Diesen Satz habe ich als Kind wütend abgelehnt, weil ich ihn mißverstand. Ich dachte, es hieße „dem soll man nicht glauben“, was natürlich Unsinn ist. Wenn alle Menschen nach einmaliger Lüge für immer als Lügner abgestempelt wären, so gäbe es nur noch einen Handvoll Nicht-Lügner, vom Basar mal ganz abgesehen. Ich begriff nicht, dass es sinnvoll formuliert eine faktische Aussage und Vorhersage ist: „Durch Lügen wird das Vertrauen in deine Wahrhaftigkeit zerstört.“

Wann kann soll darf muß ich lügen, wann die Wahrheit sagen? Die Wahrheit in der Kommunikation oder die zwischenmenschliche Wahrheit ist ein hoher Wert im Umgang der Menschen untereinander. Wenn sich die Menschen fortwährend belügen und betrügen, dann erleiden nicht nur mindestens einige von ihnen Schaden, sondern es wird auch das Vertrauen untereinander zerrüttet. Vertrauen LINK ist aber eines der wichtigsten 'generalisierten Medien' LINK im Verkehr der Menschen untereinander. Ganz ohne Vertrauen funktioniert nichts in der Gesellschaft. Der Machthaber muß seinen Wächern vertrauen (das bekannte 'Quis custodiet ipsos / custodes?'), jeder Handel benötigt ein gewisses Maß an Vertrauen in die Qualität der Ware und den Wert des Geldes.

Eine Gesellschaft, in der ständig viel vorgetäuscht werden muß, kann auch ganz effektiv funktionieren, aber sie verschwendet erhebliche Energien mit den Versuchen, durch die Mauern der Lügen hindurch die Wahrheiten zu finden, die man zum Funktionieren braucht.
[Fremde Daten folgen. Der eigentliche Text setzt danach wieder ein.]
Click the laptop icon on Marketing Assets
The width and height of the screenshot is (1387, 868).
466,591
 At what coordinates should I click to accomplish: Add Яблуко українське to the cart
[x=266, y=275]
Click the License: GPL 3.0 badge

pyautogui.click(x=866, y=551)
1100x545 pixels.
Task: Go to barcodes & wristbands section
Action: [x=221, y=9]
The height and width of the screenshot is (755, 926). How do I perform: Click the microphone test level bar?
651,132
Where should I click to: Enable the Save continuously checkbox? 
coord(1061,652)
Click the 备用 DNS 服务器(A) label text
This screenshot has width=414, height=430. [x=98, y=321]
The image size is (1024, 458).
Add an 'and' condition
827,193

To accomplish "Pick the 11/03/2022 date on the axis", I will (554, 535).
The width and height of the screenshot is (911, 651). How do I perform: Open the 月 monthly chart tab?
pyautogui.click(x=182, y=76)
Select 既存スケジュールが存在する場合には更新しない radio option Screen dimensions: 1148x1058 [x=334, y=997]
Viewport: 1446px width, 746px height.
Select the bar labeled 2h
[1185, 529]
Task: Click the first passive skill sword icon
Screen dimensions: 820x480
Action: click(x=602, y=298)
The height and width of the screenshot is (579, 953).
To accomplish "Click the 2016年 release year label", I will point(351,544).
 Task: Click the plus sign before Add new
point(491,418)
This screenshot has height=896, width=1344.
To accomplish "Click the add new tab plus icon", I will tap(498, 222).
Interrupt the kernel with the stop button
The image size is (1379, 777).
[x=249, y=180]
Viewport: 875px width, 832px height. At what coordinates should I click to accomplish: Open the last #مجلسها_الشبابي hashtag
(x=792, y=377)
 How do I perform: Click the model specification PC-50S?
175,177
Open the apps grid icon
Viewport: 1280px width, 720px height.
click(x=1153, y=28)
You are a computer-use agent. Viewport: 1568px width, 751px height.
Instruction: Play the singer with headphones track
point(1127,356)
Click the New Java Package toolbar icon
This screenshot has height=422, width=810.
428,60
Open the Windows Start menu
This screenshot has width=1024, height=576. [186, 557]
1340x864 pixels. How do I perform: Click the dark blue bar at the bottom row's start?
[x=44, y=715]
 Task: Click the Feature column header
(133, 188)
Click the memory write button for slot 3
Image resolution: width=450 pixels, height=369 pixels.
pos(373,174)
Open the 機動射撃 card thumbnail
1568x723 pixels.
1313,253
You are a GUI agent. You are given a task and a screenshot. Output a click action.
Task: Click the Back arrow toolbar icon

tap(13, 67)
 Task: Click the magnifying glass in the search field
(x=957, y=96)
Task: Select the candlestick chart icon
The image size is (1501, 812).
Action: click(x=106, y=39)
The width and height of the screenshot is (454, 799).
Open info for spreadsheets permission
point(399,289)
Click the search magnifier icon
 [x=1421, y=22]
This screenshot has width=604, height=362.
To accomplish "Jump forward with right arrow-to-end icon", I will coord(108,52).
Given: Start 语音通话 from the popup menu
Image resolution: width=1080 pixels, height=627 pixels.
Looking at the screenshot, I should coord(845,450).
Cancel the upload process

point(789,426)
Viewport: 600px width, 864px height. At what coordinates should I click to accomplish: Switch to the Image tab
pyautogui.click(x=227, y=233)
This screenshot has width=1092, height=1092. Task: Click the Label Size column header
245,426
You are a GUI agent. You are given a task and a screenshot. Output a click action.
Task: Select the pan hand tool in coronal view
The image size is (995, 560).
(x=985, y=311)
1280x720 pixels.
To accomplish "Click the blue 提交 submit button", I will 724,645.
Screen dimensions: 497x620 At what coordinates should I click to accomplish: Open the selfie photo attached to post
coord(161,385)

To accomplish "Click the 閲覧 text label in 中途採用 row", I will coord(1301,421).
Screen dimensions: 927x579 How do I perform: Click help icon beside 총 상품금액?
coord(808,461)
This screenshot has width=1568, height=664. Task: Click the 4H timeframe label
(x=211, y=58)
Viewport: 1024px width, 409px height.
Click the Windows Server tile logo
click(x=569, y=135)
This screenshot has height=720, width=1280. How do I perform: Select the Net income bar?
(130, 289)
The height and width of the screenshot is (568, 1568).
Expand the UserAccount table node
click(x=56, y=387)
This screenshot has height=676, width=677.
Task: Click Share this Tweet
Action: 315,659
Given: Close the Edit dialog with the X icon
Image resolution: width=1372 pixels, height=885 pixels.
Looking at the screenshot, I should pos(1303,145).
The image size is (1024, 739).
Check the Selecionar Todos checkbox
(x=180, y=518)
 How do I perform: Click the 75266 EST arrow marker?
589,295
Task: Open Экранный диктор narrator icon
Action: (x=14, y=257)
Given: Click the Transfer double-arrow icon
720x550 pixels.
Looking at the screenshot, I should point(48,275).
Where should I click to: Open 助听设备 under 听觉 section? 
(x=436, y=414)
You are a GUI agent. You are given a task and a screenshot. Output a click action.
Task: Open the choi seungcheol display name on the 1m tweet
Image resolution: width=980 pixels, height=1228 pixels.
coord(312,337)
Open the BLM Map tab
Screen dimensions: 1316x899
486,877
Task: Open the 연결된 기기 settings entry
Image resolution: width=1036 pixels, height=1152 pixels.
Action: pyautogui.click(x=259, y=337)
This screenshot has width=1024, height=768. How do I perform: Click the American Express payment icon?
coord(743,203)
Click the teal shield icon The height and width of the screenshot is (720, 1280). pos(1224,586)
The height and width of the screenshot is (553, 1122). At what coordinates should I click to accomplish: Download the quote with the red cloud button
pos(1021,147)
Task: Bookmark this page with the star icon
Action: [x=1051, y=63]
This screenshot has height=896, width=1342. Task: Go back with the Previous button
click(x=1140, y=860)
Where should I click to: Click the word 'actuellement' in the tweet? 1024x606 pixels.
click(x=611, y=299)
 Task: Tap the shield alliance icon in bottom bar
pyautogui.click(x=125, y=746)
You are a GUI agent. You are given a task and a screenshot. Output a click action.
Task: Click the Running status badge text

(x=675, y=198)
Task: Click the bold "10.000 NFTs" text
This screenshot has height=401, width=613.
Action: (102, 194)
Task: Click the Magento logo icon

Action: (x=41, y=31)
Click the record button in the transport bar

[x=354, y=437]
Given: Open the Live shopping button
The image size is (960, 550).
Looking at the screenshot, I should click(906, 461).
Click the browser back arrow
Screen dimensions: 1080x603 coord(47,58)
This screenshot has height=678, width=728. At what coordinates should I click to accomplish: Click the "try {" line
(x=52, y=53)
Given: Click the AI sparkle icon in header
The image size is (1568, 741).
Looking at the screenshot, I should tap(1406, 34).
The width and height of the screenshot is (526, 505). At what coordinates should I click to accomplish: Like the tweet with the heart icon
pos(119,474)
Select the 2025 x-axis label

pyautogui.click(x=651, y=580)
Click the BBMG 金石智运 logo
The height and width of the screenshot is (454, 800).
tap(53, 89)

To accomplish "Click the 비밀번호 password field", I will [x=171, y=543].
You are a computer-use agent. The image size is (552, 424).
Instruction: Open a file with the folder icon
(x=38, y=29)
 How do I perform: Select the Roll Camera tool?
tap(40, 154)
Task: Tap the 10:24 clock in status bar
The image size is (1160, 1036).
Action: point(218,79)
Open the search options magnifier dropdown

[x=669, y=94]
Ebenso leidet die Würde. Niemand steht zu sich, alle verstecken sich hinter Seifenschaum. Der Mensch wird ersetzt durch seine Zerrbilder, die selbst- und die fremdgemachten. Den Wahrheitsmaßstab von Wissenschaft, Technik und Wirtschaft erzwingt die Praxis, die Sicht auf den Menschen geht verloren.
 

Der Konflikt zwischen der Anforderung, die Wahrheit zu sagen und den Gründen, die das Lügen notwendig machen, kann zu sehr schwierigen und leidvollen Lebenssituationen führen.

Zum Glück gibt es einmal (!) eine einfache Formel, die in meinen Augen die meisten Fälle recht gut abdeckt:

Recht und ‚Pflicht‘, zu lügen = Machtgefälle - Vertrauen

Überall, wo ein großes Machtgefälle besteht, kann es für den Schwächeren* notwendig sein, die Machthaber zu belügen, um sich oder andere vor Unrecht zu schützen und zu verteidigen. Eine Ethik, die pauschal das Nicht-Lügen vertritt, macht sich mitschuldig bei der Unterdrückung durch die Tyrannen der Welt, seien es mittelalterliche Machthaber oder solche, die sich mit einer glatten und smarten Maske tarnen. Allgemein gesagt, ist jede ‚Tugendlehre‘ kontraproduktiv, wenn sie nicht die Umstände einbezieht. [ZIZAT TNH, DL? ua ] Wer demgegenüber pauschale Verhaltensregeln „der Tugend“ verteidigt, macht sich verdächtig, auf der Seite der Tyrannen zu stehen und ihre Ziele zu befördern.

Aber es gibt doch auch positive, gerechtfertigte Autoritäten? Hier kommt das Vertrauen ins Spiel. Das Vertrauen der Kinder zu ihren Eltern, das Vertrauen zu einem integren und guten Lehrer, Vorgesetzten, zu einem Staat, der Vertrauen verdient, erlaubt es mir, auch diesen die Wahrheit zu sagen, ohne dass ich für mich oder meine Schutzbefohlenen fürchten muß.

Darüber hinaus bleiben dann nur noch ein paar Spezialfälle, wie die Frage, ob man in einem Fall einem Todkranken* die Wahrheit über seinen Zustand sagen soll oder nicht.